The world is changing, and it has something to do with diversity.

Just ask business administration professor Bill Roach.

“People used to be conscious of diversity simply because it was the right thing to do, but nowadays it’s a marketing point,” said Roach. “Today, students are more likely to come to a university if it includes a richer more multicultural environment.”

Roach is among a number of faculty and administrators from universities in the Kansas Board of Regents who are planning to attend the 2007 Michael Tilford Conference on Diversity and Multiculturalism.

Scheduled for Oct. 4 and 5, the symposium provides an opportunity for educators and administrators alike to approach curriculum transformation from an institutional perspective. This year’s theme is “Multicultural Transformation: Making it Happen.”

A regular attendee since the conference’s onset in 1994, Roach believes that the two-day event gives teachers the chance to learn about incorporating multiculturalism into the classroom.

“There are words or phrases that we all use at one time or another that we don’t consider to be offensive or inappropriate,” said Roach. “Diversity needs to be talked about so that people can improve upon their intercultural skills.”

This was part of the late Michael Tilford’s vision. After his passing on Nov. 6, 1996, the conference’s name was changed to honor and remember him. Tilford was the Wichita State University representative on the Kansas Regents Conference on Diversity and Multiculturalism Planning Committee from its beginning in 1994 until his death.

“His passing was quite tragic because he still had so much of his life to live,” said Roach. “He was a brilliant and dedicated man.”

Roach believes Washburn University has a good history of diversity. In fact, he says the school has seen a significant change in its student population within the past four to five years.

“I think that minority culture is being better represented in our student organizations on campus,” said Roach.

Despite this, Roach has noticed some students are reluctant to open up about their ancestry and heritage. Furthermore, it is a challenge to clearly document Washburn’s growth in diversity if students are choosing to omit the identification of their race/ethnicity during their admissions process.

“It seems as if a lot of students feel more comfortable in the mainstream, and in talking about their own history, it takes them away from that,” said Roach. “Unfortunately, if there is a part of our history that we are not willing to claim, then it just begins to fade away and soon history that we are not willing to claim, then it just begins to fade away and soon we’ve lost that portion of our roots.”

Assistant business professor Norma Juma will be attending the Tilford Conference for the first time this year. While she already tries to bring a cultural and functional understanding of diversity to her classroom, she hopes that the event will reveal a different and more interesting perspective.
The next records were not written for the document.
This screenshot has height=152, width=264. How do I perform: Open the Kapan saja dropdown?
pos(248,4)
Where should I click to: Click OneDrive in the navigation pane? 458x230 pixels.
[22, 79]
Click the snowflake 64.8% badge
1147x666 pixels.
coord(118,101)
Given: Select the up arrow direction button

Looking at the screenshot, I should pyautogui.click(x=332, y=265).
“Being a part of the curriculum committee here on campus, I know that there is always room for improvement,” said Juma. “As a nation we are becoming more mobile and more diverse and that should be reflective in our curriculum and the way it is presented to the students.”
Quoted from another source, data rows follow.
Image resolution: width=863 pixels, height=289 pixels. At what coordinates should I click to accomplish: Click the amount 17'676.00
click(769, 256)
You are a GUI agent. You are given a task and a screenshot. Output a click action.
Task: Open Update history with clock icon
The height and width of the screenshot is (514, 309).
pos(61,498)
Juma, who strives to better understand her students from other cultures, believes that multiculturalism helps to broaden our understanding of the world we live in.

“In yesteryears you could afford to turn a blind eye to the issues of other states and countries, but now you should be worrying about what’s going on outside your window,” said Juma. “We are faced with a different world today.”

Glad for the opportunity, Juma looks forward to establishing collaborative efforts with fellow conference attendees.

“It’s a chance to interact with faculty, staff and administration from all across the state of Kansas,” said Juma. “A different point of view is a beauty in itself.”